▸ Work required:
In the data below, find the line containing "Screen dimensions: 913x994"; reproduce that line and all subsequent lines exactly, and nothing else.

▸ Entries shown:

———

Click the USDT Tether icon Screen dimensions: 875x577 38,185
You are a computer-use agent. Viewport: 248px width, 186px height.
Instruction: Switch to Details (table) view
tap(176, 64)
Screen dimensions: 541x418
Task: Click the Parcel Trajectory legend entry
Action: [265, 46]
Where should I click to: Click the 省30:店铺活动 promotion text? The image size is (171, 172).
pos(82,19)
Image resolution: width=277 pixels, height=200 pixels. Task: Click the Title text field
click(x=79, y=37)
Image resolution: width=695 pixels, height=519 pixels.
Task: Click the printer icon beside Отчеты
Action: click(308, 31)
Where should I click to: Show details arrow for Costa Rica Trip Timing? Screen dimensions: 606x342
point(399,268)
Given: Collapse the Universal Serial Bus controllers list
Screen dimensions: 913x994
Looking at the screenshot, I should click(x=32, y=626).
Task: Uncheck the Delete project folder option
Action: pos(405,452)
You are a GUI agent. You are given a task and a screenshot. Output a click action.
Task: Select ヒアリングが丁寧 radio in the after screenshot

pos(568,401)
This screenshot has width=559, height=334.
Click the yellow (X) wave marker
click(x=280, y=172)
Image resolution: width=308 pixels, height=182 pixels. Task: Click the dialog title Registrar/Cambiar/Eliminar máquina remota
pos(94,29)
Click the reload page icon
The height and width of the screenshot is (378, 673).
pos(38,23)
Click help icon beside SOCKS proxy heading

———

▸ Written answer:
Screen dimensions: 913x994
Looking at the screenshot, I should click(x=32, y=626).
Task: Uncheck the Delete project folder option
Action: pos(405,452)
You are a GUI agent. You are given a task and a screenshot. Output a click action.
Task: Select ヒアリングが丁寧 radio in the after screenshot

pos(568,401)
This screenshot has width=559, height=334.
Click the yellow (X) wave marker
click(x=280, y=172)
Image resolution: width=308 pixels, height=182 pixels. Task: Click the dialog title Registrar/Cambiar/Eliminar máquina remota
pos(94,29)
Click the reload page icon
The height and width of the screenshot is (378, 673).
pos(38,23)
Click help icon beside SOCKS proxy heading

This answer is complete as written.